I momenti di scoraggiamento e di difficoltà sono per tutti- dice Papa Francesco.
E non esclude neanche la propria personale esperienza di uomo e di peccatore come gli altri. Un peccatore, però, che ha consapevolezza della propria condizione e che sa che, per venirne fuori, lo può fare solo con l’aiuto di Dio.
E sempre ai giovani ,che confondono la fantasia (che è cosa buona in quanto è creatività) con il mondo virtuale, in cui gioco-forza essi sono immersi per via dei tempi che viviamo (internet e dintorni), il Papa fa capire che tante informazioni, quelle che si recepiscono dal web, senza la consapevolezza d’essere persone vive e vere, in carne e ossa, e soprattutto di avere il dono di saper amare con intelligenza , cuore e mani, non servono a nessuno.

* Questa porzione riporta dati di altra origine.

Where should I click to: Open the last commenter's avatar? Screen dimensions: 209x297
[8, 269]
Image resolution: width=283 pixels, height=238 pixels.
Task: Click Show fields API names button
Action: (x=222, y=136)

Non arrecano beneficio alcuno.
Non ci vogliono nel mondo d’oggi “giovani-museo”, che collezionano informazioni-dice.
C’è bisogno semmai di persone capaci di portare avanti la propria vita con concretezza. Facendo bene il bene per sé e, soprattutto, il bene degli altri e per gli altri.
Rimanere avvinghiati al piano del virtuale è -conclude Papa Francesco - essere come una testa senza corpo.
Quanto alla politica argentina e alle prossime elezioni, Papa Bergoglio, senza peli sulla lingua, fa sapere ai suoi amici lontani che l’indipendenza economica è indispensabile in campagna elettorale.
Se finanziamento ci deve essere, perché tutto certamente ha un costo, che sia pubblico. E soprattutto che non venga mai meno la trasparenza. Che si sappia, insomma, a chi si dà il proprio voto.
Infine, alla richiesta di un possibile viaggio di ritorno in Argentina, il Papa indica agli amici di laggiù l’anno 2016 ma non dà una data precisa .Ed è naturale che sia così in quanto gli impegni di un Papa riguardano anche altri viaggi e altri Paesi.